▸ WHAT IS EXPECTED
Revise the passage of the interview about studying UFOs starting at "making processes and" and ending at "and apparently today.", putting "fan" wherever "nerd" appears.

I know time is of the essence. What a day. What a day to talk to you both. I'm going to have you first, just really quick, if you could say your first and last names and your pronouns for me. Sure, I am Sarah Skulls and my pronouns are she-her-hers. And I am Kate Dorsch and my pronouns are she-her-hers. Awesome. What a day to gather you all. The long awaited report just came out what an hour ago, what time did it come out? It feels like a million

years ago, but it was probably a little over an hour ago. So that was Sarah, soft-spoken lids and a little higher register voice. Yeah, I would agree with that and have roughly an hour or so. And that was Kate with a mild and endearing Midwestern twang. Oh my gosh, what a time. I did not realize when we scheduled this that it might drop today. No idea. Yeah, you had good timing. The aliens must have been subliminally communicating with you perhaps.

I mean, my name auto-corrects to alien a lot. So there you go. First, before we address capital T, capital R, the report, I'd love to get a little bit of background on you both. I would say that you are UFologists. How did you end up studying UFOs or the people who study UFOs? So I'm actually a historian of science and technology. And in professional gatherings, I usually introduce myself as a historian of science who works on knowledge

making processes and expertise. But I came to the UFO question through first of research seminar project while I was still in grad school that really rapidly spun up into my dissertation. I am a demittedly a big nerd. So obviously, as a big sci-fi nerd, the UFO thing held some attraction. But also what drew me to it is that I'm really interested in sort of big picture ontological and epistemological questions. That is, what kind of stuff exists? And how do

we know things about the stuff that exists? And UFOs are these objects that in the 20th and I'm sure we'll talk about this more. But in the 20th and 21st centuries are both real and totally unreal. And they're sort of mythic and legendary and religious and sort of fantasy objects. But they're also really important artifacts deserving serious scientific study, at least for a certain period of time and apparently today.

▸ COLLECTED MATERIAL
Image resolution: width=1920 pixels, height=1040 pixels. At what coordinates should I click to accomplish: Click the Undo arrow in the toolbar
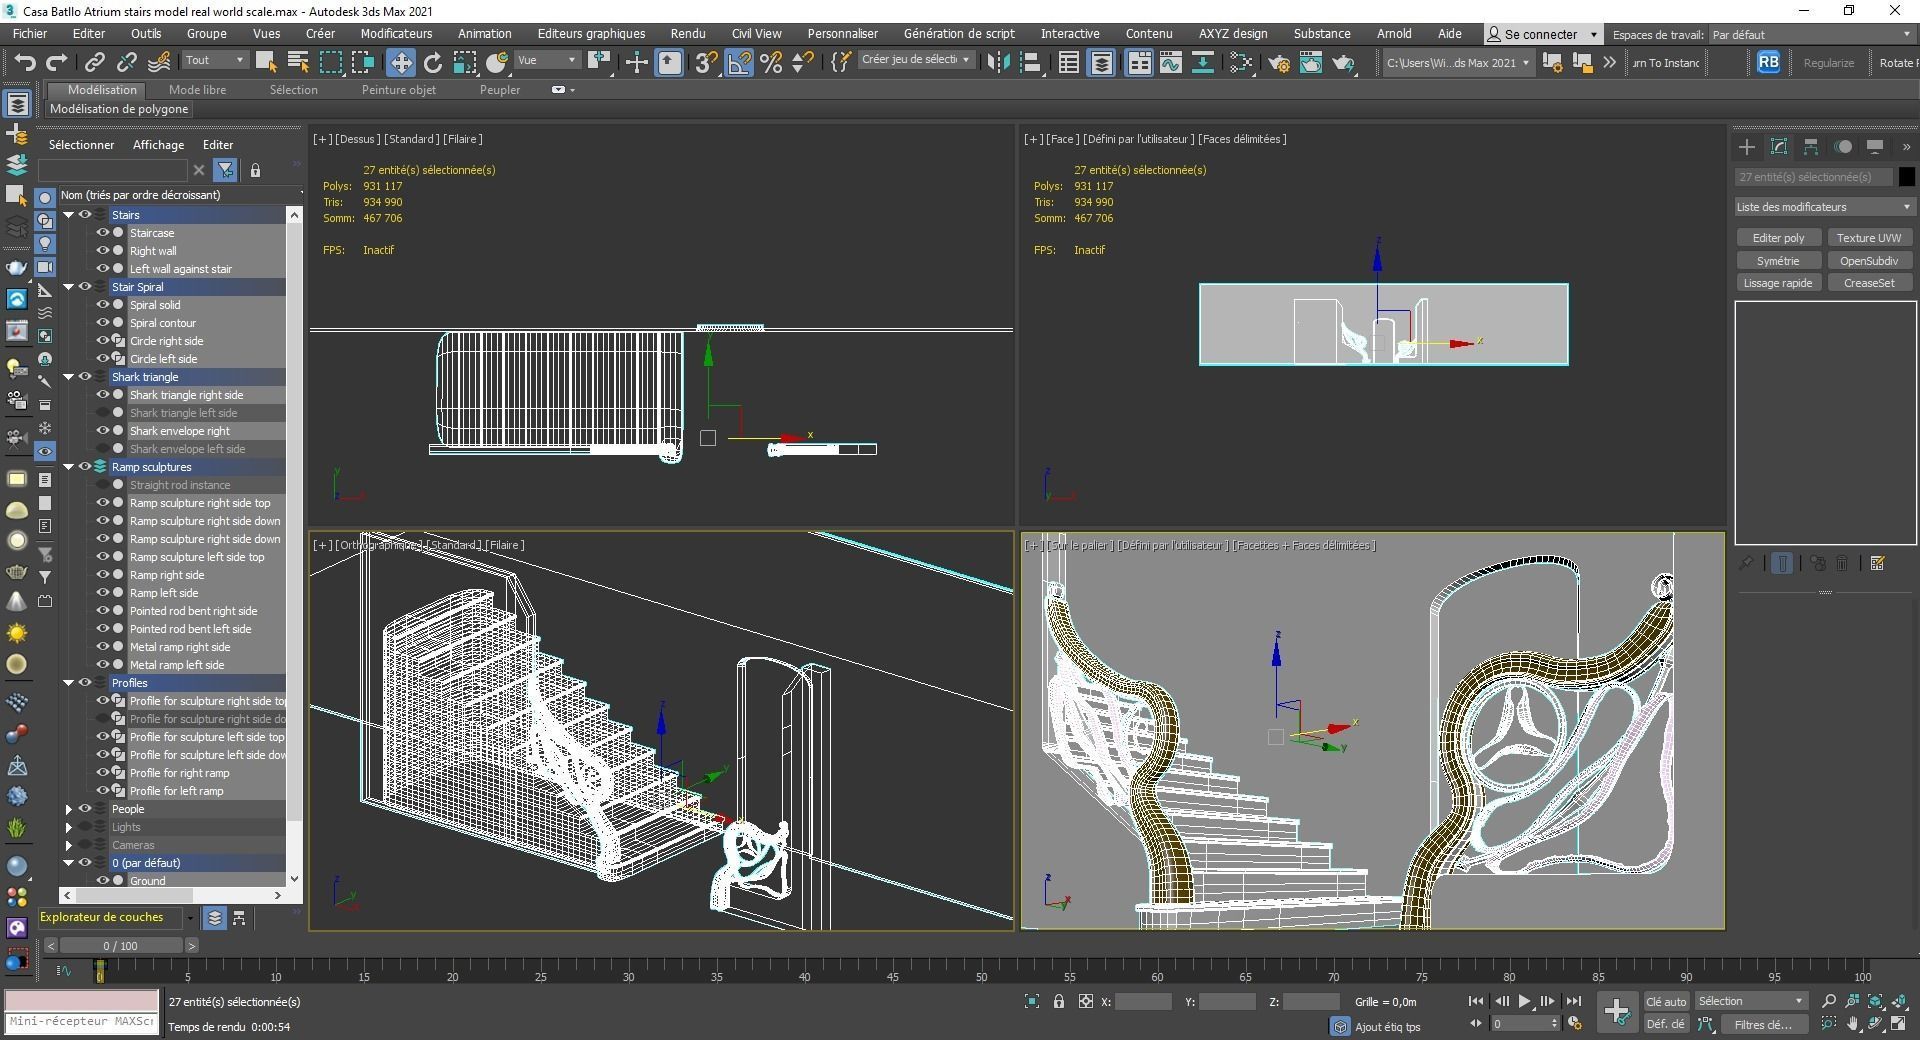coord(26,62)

▸ EXERCISE SOLUTION
making processes and expertise. But I came to the UFO question through first of research seminar project while I was still in grad school that really rapidly spun up into my dissertation. I am a demittedly a big fan. So obviously, as a big sci-fi fan, the UFO thing held some attraction. But also what drew me to it is that I'm really interested in sort of big picture ontological and epistemological questions. That is, what kind of stuff exists? And how do

we know things about the stuff that exists? And UFOs are these objects that in the 20th and I'm sure we'll talk about this more. But in the 20th and 21st centuries are both real and totally unreal. And they're sort of mythic and legendary and religious and sort of fantasy objects. But they're also really important artifacts deserving serious scientific study, at least for a certain period of time and apparently today.